Giovedì 25 Aprile 2024

La politica e i ‘ciao ciao’ dei cantanti

1996, l’Ulivo di Romano Prodi sceglie La canzone popolare di Ivano Fossati

1996, l’Ulivo di Romano Prodi sceglie La canzone popolare di Ivano Fossati

Il ballotaggio di marzo 1996, a un mese dal voto, finì così in casa Ulivo: La Canzone popolare di Ivano Fossati battè Io penso positivo di Jovanotti. E divenne così l’inno della campagna elettorale vittoriosa di Romano Prodi. Il rapporto tra cantanti e capi politici, non è mai stato facile, soprattutto quando quest’ultimi si sono impossessati (senza chiedere) di una canzone dei primi per montarci su una campagna elettorale o solo un comizio. Certo, alla fine della fiera, in termini di Siae, sempre di diritti si tratta. Ma non sempre tutto fa brodo e cassa. L’ultimo caso di specie è Matteo Salvini che ha scelto il successo sanremese de La Rappresentante di Lista ormai nelle orecchie di tutti, scatenando la reazione stizzita (sul web) del gruppo: "Non ti azzardare a usare la nostra canzone". E allora, come recita il testo: "Ciao, ciao".

Ma la storia più o meno recente è ricca di rapporti anche talvolta tesi. Bettino Craxi, a esempio, puntò (1981) su Viva l’Italia di Francesco De Gregori. La definì una canzone patriottica e lo fece, molto prima che “la gioiosa macchina da guerra“ di Occhetto (1994) si affidasse a La storia del Principe dei cantautori.

Ma De Gregori, almeno a canzoni, non ha mai digerito Craxi e nell’album Canzoni d’amore (1992) gli lanciò contro un paio di invettive, quella più esplicita è contenuta ne La ballata dell’Uomo ragno: "Si atteggia a Mitterrand, ma è peggio di Nerone". Salvo poi, in età matura, ricredersi di fronte agli anni che stiamo vivendo, e lo riabilitò.

Ivano Fossati, in ritardo (2002), si pentì di aver “prestato“ la sua “Canzone popolare“ all’Ulivo: "Non rinnego quella scelta, ma non la rifarei più". Il Pd scelse poi Jovanotti, nel 2008, con Veltroni leader, ma il “Mi fido di te“ non convinse (fino in fondo) gli italiani a sostenere il Pd e il centrosinistra alle urne.

Il caso internazionale forse più emblematico risale però agli anni ’80. Ronald Reagan a ogni comizio per la sua rielezione (1984) faceva partire, orgoglioso, Born in the Usa di Bruce Springsteen. E il boss s’arrabbiò: "Il Presidente non ha capito il significato della mia canzone. Dice l’esatto contrario di quello che lui sostiene".
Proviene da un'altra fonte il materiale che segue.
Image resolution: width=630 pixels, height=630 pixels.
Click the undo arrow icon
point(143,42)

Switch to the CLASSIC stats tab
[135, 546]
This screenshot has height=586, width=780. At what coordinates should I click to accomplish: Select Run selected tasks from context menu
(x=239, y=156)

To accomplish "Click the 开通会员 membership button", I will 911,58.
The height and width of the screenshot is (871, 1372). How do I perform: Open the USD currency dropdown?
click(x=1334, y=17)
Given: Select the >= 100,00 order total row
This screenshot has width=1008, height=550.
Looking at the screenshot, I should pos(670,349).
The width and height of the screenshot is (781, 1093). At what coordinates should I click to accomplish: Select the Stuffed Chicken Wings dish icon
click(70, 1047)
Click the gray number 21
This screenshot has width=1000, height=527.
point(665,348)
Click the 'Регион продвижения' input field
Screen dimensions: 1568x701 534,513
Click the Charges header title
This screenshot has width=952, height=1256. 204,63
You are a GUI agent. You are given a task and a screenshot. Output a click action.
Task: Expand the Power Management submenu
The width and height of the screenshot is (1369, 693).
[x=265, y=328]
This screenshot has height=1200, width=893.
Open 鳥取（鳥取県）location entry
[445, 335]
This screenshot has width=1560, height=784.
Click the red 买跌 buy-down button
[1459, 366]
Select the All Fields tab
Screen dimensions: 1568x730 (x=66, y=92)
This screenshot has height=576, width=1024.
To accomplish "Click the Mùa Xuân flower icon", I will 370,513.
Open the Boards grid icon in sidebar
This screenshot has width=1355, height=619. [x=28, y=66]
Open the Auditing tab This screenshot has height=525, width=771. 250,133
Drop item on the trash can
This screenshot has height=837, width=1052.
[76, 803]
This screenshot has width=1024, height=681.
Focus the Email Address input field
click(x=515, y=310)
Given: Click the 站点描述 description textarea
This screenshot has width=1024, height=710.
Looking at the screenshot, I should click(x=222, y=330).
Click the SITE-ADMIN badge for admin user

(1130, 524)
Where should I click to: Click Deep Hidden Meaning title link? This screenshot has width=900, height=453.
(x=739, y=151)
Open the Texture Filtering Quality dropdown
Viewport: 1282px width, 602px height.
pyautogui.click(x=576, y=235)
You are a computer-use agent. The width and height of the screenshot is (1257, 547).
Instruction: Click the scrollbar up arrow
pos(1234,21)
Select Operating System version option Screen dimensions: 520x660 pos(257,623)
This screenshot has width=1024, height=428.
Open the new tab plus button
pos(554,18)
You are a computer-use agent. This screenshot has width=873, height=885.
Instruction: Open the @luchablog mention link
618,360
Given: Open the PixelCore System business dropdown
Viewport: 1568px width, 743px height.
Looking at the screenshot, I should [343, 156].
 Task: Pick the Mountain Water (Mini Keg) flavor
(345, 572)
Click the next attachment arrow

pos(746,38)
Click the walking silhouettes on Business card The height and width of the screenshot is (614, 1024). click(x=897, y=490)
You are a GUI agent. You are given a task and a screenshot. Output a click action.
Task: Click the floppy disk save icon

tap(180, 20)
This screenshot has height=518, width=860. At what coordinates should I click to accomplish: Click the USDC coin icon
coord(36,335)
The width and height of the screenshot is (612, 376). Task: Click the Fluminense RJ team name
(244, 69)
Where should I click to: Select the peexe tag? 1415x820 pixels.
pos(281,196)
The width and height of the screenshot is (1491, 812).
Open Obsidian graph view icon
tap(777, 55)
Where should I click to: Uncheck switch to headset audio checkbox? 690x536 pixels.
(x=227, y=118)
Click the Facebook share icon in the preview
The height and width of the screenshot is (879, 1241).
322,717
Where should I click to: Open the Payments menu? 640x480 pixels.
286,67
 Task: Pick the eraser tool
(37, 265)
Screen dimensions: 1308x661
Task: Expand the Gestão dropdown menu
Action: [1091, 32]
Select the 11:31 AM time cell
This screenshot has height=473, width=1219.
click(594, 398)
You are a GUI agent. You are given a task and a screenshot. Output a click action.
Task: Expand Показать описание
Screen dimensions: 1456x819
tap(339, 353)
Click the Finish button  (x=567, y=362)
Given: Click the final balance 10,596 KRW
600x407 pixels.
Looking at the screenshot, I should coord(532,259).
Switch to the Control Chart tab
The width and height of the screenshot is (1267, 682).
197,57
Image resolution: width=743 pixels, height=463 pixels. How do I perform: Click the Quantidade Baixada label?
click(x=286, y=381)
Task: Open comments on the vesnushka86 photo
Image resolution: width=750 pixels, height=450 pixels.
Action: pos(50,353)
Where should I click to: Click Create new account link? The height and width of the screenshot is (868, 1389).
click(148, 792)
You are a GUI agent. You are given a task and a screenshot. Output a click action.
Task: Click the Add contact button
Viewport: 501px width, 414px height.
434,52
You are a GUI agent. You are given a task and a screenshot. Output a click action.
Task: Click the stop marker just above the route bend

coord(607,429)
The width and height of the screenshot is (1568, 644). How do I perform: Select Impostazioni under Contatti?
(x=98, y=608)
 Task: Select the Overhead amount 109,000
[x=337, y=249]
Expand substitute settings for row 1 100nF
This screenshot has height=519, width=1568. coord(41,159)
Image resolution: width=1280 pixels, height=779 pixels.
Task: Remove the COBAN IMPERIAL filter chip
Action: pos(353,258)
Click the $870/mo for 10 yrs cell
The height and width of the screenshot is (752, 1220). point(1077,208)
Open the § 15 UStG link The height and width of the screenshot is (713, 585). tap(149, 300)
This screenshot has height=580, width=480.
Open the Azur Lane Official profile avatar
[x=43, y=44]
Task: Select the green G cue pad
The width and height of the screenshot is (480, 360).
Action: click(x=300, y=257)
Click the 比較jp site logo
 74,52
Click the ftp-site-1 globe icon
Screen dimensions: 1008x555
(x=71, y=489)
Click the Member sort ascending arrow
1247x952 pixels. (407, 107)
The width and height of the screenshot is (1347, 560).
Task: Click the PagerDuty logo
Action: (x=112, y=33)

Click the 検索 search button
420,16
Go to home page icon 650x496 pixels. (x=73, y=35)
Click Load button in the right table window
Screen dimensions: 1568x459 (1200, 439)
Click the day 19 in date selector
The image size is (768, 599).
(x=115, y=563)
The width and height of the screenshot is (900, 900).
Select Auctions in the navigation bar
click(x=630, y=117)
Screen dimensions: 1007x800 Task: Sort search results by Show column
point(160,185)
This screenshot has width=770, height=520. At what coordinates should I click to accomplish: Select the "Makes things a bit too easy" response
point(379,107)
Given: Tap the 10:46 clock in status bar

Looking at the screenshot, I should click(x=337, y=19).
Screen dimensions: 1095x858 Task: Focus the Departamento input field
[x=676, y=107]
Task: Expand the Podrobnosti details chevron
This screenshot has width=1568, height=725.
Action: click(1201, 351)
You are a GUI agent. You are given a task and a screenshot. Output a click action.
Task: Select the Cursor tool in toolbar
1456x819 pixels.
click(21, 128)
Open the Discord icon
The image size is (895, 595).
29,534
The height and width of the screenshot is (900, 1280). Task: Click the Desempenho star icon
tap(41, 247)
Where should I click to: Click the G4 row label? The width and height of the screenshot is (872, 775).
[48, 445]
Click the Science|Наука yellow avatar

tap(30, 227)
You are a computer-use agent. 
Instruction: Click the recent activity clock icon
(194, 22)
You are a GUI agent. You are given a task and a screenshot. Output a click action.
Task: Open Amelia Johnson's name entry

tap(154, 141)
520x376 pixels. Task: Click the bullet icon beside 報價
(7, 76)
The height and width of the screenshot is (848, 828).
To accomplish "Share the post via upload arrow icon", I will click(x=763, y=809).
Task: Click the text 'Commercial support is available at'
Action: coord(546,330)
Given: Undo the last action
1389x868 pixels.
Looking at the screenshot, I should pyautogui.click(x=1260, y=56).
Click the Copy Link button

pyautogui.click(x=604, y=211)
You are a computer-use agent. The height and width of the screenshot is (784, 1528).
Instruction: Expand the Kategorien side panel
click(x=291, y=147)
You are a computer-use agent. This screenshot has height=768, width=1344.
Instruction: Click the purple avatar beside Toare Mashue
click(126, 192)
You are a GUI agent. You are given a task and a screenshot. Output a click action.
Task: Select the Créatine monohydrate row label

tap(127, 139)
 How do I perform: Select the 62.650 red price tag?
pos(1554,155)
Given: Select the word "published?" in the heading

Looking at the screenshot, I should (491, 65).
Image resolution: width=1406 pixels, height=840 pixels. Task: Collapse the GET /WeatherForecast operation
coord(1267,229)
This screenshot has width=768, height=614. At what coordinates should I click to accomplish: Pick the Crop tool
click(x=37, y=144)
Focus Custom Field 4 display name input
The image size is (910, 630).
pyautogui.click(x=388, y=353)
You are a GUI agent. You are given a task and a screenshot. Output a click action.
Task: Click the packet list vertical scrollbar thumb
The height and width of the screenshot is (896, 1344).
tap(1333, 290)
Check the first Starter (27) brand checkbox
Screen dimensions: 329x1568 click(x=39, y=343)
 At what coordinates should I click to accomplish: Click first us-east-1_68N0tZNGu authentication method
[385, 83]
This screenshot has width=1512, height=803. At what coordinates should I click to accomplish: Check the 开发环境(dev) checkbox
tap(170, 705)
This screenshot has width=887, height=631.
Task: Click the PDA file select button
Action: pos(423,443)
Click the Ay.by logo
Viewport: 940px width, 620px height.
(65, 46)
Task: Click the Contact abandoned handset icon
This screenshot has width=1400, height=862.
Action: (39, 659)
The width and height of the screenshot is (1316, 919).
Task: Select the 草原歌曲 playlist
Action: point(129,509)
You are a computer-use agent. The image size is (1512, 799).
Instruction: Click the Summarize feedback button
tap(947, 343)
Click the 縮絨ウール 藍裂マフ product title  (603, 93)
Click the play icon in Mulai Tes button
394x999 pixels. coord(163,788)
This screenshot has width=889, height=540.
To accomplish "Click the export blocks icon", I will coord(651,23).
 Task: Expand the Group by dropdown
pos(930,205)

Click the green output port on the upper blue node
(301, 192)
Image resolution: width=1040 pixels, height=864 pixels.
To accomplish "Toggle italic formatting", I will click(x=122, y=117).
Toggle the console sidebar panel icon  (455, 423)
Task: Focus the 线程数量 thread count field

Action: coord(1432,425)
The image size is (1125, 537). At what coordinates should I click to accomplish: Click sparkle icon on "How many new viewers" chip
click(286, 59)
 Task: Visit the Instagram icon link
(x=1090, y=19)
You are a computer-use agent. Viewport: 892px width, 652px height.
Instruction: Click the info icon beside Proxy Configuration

Più spassosa, in ambito americano, la storia della canzone Fake empire dei The National che tradotto letteralmente significa “l’impero delle bugie“. Mitt Romney, repubblicano, quando sfidò Obama, provò a impadronirsene, peccato che quattro anni prima era stato lo stesso Obama a sceglierla come colonna sonora (2008) per la sua prima campagna elettorale. Chiosò la band di Brooklyn sulla faccenda: "Abbiamo scritta questa canzone, pensando a Bush".

E Romney capì di aver preso un granchio.